Lungo periodo di assenza dal blog. Di solito è buon segno: vuol dire che sto lavorando a molte cose interessanti. Interessanti per me, almeno.
Lavorando, ma anche vivendo. E’ un periodo pieno di novità. Io e Paola abbiamo traslocato in una nuova casa, in una zona di Londra che sembra un villaggio e si chiama Blackheath – la Brughiera Nera. Con un grande giardino, finalmente. Comprare casa (e renderla vivibile) è un’impresa piuttosto consistente, specie se nel frattempo stai scrivendo un bel mucchio di cose diverse.
Cose che in parte vedrete prossimamente, in parte… tra un po’. E’ ufficiale l’uscita del nuovo romanzo, con ogni probabilità ai primi di settembre. L’editore è Salani, e sono molto contento di essere ancora con loro. Hanno una struttura di publishing formidabile, e credo che le cose che stiamo preparando per il libro vi piaceranno molto. Aspettatevi qualcosa di molto diverso dalle cose che ho scritto finora. Sto dando la caccia a un certo tipo di fantastico, e vedremo quanto vicino, stavolta, sono arrivato alla preda.
Il fumetto per Delcourt non ha ancora una data d’uscita precisa. Soprattutto non è ancora chiaro se e quando ne uscirà un’edizione italiana. Sono fiducioso che accadrà, quindi non c’è bisogno di mettersi a studiare francese, se volete leggerlo. Ma pazientate.
Su entrambi i progetti posso dire molto poco: sono diversi come il Sole e la Luna. Tutti e due fortemente character-driven. Hanno temi diversi, personaggi diversi, ambientazioni diverse e un diverso ritmo; ma spero che si noti che vengono dalla stessa mano.
Sto anche preparando un breve articolo (sulle 5,000 parole) su Taranta e Voudoun, per Abraxas, una bellissima rivista inglese che mostra quanto sia bello parlare di arte e magia. Questo vedrà la luce in tarda primavera, se tutto va bene.
Poi c’è un nuovo libro che sta iniziando a nascere – ma è troppo presto anche solo per fare cenni. Mi sta divertendo molto e tanto basta.
Mi spiace che tutto questo mi porti a stare lontano dal blog e da Internet in genere. Ma dopo aver scritto tutto il giorno, non mi resta libido sufficiente a dedicarmi a un post: Twitter, che è diventato una mia droga, è il massimo che riesca a reggere. Facebook mi ha un po’ annoiato, anche se è sempre ottimo per tenere contatti.

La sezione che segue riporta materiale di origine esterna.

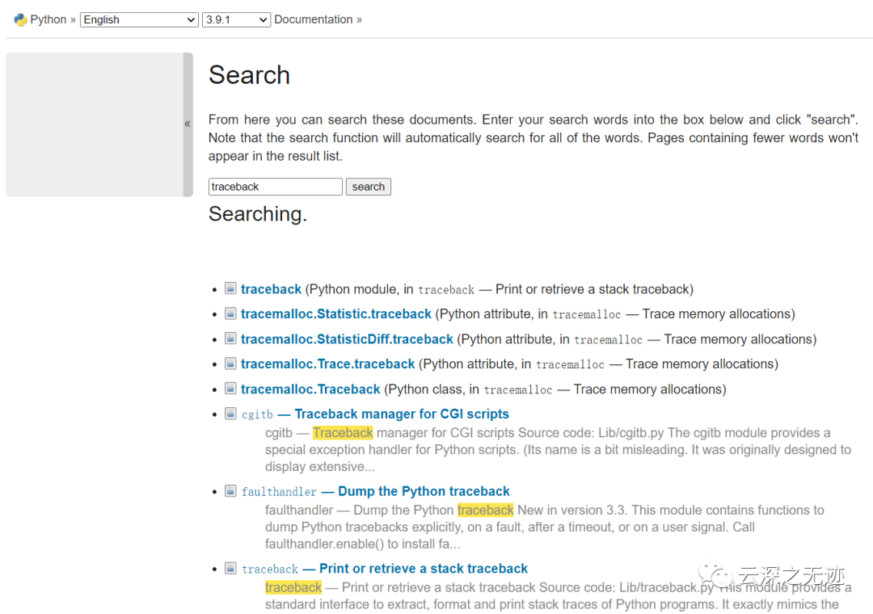Collapse the sidebar with the « handle
This screenshot has width=873, height=614.
click(188, 124)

Mi rendo conto, poi, di avere una certa stanchezza nei confronti dei blog in genere. Ne ho uno, in una forma o nell’altra, dal 2004, ed è un lungo, lungo periodo. Ai tempi avere un blog era una cosa, se non originale, almeno piuttosto nuova: mi divertiva, mi faceva sentire di avere un canale di comunicazione immediato. Adesso ho varie miglia in più sotto le scarpe, e se i canali di comunicazione ormai non mancano, il problema è diventato cosa metterci, su quei canali. Misuro le mie parole molto più di un tempo; non perchè abbia paura dei loro effetti, ma perchè mi rendo conto che le parole interessanti sono poche. Le altre sono rumore, e non mi piace fare rumore (beh, se non sto pogando da qualche parte, ovviamente).
Non voglio dire che i blog siano una brutta cosa. Tutt’altro. Hanno permesso un’esplosione della possibilità di esprimersi, di parlare, e di incontrarsi. E’ solo che tendo a limare più di un tempo le mie storie e le mie idee, e credo che il lavoro di lima vada fatto sottoterra, di nascosto. Credo sia un lavoro dell’inconscio, un lavoro che avviene nelle fosse oceaniche della nostra mente. Lontano dal rumore.
Detto questo, mi piacerebbe postare un po’ più spesso. Mi piacerebbe raccontarvi perchè credo che The Night Circus sia una delle più grandi opere fantastiche uscite di recente; mi piacerebbe dirvi perchè preferisco Superman a Batman; mi piacerebbe fare due risate sul nerd-chic, che qui a Londra, e a quanto mi pare di capire anche in Italia, è ormai un fiume in piena; mi piacerebbe difendere a spada tratta l’ultima stagione del Dr Who. Però mi piacerebbe anche giocare a Skyrim, e ancora non ne ho avuto il tempo – vi rendete conto?
Insomma, i calderoni qui ribollono. Cercherò di allontanarmene un po’ di più, di quando in quando, per fare due chiacchiere.
E spero che le pozioni che sto preparando, alla fine, siano magiche davvero.